投稿小説が全て無料で読める書けるPiPi's World

やっぱすっきゃねん!
【スポーツ その他小説】

やっぱすっきゃねん!の最初へ やっぱすっきゃねん! 397 やっぱすっきゃねん! 399 やっぱすっきゃねん!の最後へ

やっぱすっきゃねん!VL-14

「どうだった?」

 信也は俯いた。

「…マウンドの方が楽だな」
「そうかい」
「ああ…」

 互いに目を合わせない。

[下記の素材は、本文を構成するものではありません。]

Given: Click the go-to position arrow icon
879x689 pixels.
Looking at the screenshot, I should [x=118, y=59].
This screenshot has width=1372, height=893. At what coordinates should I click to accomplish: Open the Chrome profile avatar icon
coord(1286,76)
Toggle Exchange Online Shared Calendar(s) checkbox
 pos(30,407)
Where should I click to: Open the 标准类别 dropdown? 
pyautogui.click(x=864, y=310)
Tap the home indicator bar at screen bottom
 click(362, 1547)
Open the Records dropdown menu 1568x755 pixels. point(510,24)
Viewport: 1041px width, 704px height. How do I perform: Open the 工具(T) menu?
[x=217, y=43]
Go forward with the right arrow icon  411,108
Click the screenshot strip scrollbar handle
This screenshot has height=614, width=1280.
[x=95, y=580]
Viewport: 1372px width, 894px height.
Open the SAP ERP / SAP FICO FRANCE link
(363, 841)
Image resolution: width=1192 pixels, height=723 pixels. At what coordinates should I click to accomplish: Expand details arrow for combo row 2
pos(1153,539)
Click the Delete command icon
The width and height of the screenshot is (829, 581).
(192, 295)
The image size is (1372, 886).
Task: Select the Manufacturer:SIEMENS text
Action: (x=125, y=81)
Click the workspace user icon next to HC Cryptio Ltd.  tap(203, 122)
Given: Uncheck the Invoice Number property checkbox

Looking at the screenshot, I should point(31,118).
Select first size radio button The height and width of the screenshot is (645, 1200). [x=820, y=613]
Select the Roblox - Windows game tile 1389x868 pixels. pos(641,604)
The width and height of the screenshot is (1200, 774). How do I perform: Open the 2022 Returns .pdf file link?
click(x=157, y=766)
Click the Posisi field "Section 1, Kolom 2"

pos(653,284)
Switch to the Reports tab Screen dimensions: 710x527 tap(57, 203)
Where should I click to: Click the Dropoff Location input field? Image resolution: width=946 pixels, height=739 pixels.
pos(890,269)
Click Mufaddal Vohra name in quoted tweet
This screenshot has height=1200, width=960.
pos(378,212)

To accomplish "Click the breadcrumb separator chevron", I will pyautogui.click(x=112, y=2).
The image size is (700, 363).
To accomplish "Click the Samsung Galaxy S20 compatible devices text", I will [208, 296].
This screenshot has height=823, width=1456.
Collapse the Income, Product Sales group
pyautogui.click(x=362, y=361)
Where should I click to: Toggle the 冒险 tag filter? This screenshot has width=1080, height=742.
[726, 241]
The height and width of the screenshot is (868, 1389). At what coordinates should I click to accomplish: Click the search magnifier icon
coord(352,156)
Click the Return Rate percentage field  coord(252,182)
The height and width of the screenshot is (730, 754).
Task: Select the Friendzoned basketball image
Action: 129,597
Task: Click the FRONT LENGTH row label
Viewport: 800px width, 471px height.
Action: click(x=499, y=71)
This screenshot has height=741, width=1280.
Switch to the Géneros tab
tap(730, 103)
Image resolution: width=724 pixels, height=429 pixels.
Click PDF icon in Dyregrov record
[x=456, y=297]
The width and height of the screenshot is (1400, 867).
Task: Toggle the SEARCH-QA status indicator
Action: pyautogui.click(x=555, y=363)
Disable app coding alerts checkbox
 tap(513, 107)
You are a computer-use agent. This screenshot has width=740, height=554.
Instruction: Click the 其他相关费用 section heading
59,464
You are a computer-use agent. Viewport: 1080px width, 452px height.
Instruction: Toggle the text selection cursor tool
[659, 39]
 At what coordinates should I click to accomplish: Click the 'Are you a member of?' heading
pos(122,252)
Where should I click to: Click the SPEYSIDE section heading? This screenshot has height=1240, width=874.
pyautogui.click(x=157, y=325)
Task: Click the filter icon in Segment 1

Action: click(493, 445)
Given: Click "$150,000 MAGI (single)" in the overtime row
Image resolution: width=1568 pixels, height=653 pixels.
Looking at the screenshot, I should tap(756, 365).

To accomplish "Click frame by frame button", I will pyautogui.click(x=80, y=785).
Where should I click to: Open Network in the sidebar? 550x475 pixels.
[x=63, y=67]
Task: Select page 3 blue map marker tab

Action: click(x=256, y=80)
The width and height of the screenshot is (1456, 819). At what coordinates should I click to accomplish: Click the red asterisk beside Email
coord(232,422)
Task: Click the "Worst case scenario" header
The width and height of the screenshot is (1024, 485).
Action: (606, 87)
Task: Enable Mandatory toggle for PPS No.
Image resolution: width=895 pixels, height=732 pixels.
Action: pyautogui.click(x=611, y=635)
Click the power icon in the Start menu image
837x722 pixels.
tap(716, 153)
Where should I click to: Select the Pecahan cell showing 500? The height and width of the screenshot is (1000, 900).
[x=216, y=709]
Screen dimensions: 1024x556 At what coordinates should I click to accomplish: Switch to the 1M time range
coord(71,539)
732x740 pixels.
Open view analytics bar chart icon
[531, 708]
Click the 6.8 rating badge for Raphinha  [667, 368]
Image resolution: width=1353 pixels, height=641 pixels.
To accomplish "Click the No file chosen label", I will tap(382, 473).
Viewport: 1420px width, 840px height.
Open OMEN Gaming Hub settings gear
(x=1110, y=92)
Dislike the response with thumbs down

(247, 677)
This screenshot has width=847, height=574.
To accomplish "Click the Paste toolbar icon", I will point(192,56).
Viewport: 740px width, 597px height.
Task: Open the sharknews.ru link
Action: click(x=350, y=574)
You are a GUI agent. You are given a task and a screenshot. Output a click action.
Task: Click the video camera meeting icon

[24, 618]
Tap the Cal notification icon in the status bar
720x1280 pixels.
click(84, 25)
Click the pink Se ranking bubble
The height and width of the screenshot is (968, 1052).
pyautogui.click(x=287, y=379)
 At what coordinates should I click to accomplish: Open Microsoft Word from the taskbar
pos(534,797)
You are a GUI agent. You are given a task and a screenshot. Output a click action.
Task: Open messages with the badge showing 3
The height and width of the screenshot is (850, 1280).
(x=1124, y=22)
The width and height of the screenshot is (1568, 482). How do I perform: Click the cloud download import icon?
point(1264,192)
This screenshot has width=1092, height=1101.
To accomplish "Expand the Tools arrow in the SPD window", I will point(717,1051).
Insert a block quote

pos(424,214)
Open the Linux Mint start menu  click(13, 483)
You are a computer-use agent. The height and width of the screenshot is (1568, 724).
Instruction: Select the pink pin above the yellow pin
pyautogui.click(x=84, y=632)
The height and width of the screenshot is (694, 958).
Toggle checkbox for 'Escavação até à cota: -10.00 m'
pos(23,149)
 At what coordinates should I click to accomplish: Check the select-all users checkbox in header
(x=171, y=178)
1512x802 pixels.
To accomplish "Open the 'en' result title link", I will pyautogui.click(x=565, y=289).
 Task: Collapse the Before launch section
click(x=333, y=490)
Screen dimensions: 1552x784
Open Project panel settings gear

グランドを見つめるだけだった。

「ど…ナオちゃん、どうしたのッ!」

 尚美の異変に、佳代と有理、それに直也までも気づいた。
 目元にハンカチを当てて、泣きながら戻って来たのだ。

「何か、ひどいこと云われたの?」

 佳代と有理の視線が直也に向いた。

「ちょっと待てよッ!オレを睨んだって…」
「…ちがう…ちがうの…」

 そう云ったきり、ひざに倒れ込んで泣き出した。
 最初は嬉しさが。次いで喜びが。そして最後に、心の奥に隠した侘しさが消えていた。
 涙が止まらなかった。諦めていた想いが、再び可能性をもったから。

 佳代逹には、そんな尚美を見守るしかなかった。



 両ベンチから選手がグランドに現れた。直後に、球場全体から拍手が湧き上がった。

「集合ッ!」

 主審の合図に、選手逹が一斉にホームへ向かった。
 光陵高校、入部商業の選手が相対してズラリと並んだ。

「入部商業と光陵高校による決勝戦を行います」

 審判4人が姿勢を正す。

「一同、礼ッ!」

 一礼の後、両校選手が散った。入部はベンチに、光陵はグランドに。

「さあ、いよいよだ…」

 前のめりで見つめる佳代。観覧なら気は楽だろうと思っていたが、逆に緊張が走る。

 光陵のピッチャーは、マウンドを丁寧に調節して練習を繰り返す。
 すでに今日で3連投。大会での5試合すべて、ひとりで投げてきた。

「ラストッ!」

 キャッチャーが中腰で構える。ピッチャーは、セットポジションから素早いモーションで腕を振った。
 キレのよいストレートがミットを鳴らした瞬間、キャッチャーは小さな動きからセカンドへと投げた。
 糸を引くような低いボールが、セカンドの小さなグラブに収まった。



「なにッ!あのクイック」
「凄いな…バッテリー共に半端ない」

 ケタ外れのスピードと俊敏さを面りにして、思わず声をあげた佳代と、それに相づちを打つ直也。

 投球練習が終わり、1番バッターが左打席に入る。入念に軸足を固めると、バットを短く握って小さく構えた。